After building up the mlp using
## building a mlp model
model=Sequential()
model.add(Dense(25,input_shape=(10,),activation='relu'))
model.add(Dense(100,input_shape=(10,),activation='relu'))
model.add(Dense(150,input_shape=(16,),activation='relu'))
model.add(Dense(10,input_shape=(10,),activation='softmax'))
model.compile(loss='categorical_crossentropy',
optimizer='Adam',metrics=['accuracy'])
When I'm trying to fit the model using:
model.fit(x_train, y_train, epochs=10,validation_data=(x_test,y_test))`
I'm getting this error:
ValueError Traceback (most recent call last) in 1 # Training the MLP on the 2D data ----> 2 model.fit(x_train, y_train, epochs=10,validation_data=(x_test,y_test))

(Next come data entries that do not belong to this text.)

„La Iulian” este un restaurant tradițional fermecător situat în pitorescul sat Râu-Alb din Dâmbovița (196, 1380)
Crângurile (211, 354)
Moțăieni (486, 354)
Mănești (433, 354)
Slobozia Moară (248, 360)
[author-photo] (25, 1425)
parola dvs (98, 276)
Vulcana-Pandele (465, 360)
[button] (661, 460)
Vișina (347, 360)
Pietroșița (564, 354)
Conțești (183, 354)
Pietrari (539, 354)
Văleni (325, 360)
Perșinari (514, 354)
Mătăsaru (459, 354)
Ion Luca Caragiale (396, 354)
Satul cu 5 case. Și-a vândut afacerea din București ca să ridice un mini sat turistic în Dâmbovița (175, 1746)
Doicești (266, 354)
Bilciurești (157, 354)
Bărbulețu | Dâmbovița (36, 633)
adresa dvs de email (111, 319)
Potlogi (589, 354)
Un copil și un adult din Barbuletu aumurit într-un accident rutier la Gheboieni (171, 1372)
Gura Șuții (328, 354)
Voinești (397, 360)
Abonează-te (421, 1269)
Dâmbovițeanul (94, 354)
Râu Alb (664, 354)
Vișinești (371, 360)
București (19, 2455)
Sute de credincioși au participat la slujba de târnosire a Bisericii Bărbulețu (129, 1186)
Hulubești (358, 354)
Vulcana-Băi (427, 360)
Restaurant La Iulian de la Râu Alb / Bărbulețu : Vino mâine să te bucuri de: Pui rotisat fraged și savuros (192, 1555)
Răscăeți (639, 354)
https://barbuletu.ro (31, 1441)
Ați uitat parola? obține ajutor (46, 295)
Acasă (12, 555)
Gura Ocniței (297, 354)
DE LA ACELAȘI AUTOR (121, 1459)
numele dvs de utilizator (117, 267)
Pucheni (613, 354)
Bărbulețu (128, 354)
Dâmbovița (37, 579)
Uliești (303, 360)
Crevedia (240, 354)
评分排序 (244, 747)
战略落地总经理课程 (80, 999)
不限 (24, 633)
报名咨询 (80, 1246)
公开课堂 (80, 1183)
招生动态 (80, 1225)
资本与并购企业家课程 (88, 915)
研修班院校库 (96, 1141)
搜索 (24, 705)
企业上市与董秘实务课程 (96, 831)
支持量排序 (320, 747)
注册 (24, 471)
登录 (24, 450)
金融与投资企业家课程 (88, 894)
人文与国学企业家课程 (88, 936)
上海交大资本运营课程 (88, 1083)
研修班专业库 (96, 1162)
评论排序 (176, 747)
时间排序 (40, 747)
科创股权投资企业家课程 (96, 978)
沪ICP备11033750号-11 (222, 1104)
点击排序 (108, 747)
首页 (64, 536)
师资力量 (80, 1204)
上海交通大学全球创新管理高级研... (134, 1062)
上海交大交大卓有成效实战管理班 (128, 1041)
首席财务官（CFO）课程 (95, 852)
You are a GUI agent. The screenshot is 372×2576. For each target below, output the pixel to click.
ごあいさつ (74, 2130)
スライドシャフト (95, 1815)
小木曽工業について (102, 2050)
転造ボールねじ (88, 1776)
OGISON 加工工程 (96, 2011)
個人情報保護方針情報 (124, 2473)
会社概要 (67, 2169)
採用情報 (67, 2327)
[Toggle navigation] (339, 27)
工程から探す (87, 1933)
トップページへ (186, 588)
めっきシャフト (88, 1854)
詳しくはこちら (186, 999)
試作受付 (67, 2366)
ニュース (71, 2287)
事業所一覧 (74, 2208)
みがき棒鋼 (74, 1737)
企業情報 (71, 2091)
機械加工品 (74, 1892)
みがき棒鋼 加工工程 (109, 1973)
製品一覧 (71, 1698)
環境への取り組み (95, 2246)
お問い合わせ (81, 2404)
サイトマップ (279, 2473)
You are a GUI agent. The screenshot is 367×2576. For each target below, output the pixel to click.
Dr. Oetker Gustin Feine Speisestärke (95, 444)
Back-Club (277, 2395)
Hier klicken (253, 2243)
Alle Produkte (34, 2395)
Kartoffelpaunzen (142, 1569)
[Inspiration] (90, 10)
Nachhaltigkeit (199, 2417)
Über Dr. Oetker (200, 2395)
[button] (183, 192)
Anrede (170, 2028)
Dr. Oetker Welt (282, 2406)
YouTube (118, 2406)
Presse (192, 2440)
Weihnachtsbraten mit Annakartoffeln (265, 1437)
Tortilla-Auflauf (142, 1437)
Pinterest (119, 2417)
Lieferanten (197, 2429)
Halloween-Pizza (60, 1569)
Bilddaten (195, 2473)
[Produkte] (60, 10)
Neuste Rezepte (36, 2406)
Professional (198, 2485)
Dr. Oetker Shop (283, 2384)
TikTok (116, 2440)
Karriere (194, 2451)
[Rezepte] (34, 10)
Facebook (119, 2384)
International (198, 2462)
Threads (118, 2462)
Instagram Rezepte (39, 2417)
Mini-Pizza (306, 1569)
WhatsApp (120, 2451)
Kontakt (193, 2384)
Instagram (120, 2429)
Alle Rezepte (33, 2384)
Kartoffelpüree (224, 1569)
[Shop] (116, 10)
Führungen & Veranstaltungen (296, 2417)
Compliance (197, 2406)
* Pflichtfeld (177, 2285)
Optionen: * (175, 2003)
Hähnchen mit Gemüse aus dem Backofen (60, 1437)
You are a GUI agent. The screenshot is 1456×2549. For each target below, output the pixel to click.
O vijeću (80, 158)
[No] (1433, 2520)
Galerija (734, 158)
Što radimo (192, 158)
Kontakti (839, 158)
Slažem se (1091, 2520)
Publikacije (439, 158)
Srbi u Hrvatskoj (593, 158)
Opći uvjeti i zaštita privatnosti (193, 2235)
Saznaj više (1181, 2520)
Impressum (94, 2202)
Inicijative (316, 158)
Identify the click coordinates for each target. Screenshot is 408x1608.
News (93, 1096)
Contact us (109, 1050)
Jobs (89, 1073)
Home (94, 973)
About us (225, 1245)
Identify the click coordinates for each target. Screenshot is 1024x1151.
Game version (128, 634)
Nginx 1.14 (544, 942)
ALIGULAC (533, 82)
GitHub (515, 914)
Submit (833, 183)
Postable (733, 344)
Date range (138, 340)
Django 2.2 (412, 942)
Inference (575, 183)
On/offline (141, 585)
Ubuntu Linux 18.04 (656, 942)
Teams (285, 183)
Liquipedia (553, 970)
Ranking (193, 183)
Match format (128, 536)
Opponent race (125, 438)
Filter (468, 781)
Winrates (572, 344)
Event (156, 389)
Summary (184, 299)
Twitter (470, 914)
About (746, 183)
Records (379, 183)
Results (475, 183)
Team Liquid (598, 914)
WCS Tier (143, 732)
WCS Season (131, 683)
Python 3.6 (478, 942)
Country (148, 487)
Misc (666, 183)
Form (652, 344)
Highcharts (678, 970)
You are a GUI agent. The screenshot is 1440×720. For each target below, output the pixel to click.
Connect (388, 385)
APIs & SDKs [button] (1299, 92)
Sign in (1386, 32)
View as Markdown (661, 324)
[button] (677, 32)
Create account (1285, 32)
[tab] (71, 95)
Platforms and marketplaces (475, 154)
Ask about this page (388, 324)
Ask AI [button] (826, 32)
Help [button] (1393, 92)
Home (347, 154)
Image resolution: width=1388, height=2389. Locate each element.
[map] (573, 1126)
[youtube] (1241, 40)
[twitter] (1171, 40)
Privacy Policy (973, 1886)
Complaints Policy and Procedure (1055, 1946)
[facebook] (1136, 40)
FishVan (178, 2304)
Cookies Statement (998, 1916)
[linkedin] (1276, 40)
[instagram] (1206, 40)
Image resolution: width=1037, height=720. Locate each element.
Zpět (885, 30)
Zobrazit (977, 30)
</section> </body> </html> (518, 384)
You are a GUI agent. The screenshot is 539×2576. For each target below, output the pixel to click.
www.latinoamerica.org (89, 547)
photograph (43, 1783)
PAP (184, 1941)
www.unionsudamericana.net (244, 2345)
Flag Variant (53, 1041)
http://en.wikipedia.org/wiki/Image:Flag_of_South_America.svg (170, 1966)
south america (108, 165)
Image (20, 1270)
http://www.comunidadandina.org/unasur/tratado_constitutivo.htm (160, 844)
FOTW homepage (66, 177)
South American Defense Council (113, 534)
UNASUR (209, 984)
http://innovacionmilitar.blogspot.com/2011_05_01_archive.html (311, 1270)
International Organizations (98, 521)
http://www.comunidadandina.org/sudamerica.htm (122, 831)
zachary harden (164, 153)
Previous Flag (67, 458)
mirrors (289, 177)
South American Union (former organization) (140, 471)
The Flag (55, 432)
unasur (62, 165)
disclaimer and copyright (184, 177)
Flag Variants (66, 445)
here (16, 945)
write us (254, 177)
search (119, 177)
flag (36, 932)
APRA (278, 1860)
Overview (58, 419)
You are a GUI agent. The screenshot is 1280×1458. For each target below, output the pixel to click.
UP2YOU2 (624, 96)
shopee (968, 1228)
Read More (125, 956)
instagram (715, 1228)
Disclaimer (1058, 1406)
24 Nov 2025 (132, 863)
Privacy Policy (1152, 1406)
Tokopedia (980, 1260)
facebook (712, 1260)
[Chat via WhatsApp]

~\anaconda\lib\site-packages\keras\engine\training.py in fit(self, x, y, batch_size, epochs, verbose, callbacks, validation_split, validation_data, shuffle, class_weight, sample_weight, initial_epoch, steps_per_epoch, validation_steps, **kwargs) 950 sample_weight=sample_weight, 951 class_weight=class_weight, --> 952 batch_size=batch_size) 953 # Prepare validation data. 954 do_validation = False
~\anaconda\lib\site-packages\keras\engine\training.py in _standardize_user_data(self, x, y, sample_weight, class_weight, check_array_lengths, batch_size) 749 feed_input_shapes, 750 check_batch_axis=False, # Don't enforce the batch size. --> 751 exception_prefix='input') 752 753 if y is not None:
~\anaconda\lib\site-packages\keras\engine\training_utils.py in standardize_input_data(data, names, shapes, check_batch_axis, exception_prefix) 136 ': expected ' + names[i] + ' to have shape ' + 137 str(shape) + ' but got array with shape ' + --> 138 str(data_shape)) 139 return data 140
ValueError: Error when checking input: expected dense_29_input to have shape (10,) but got array with shape (3072,)
Can someone please help me find the mistake?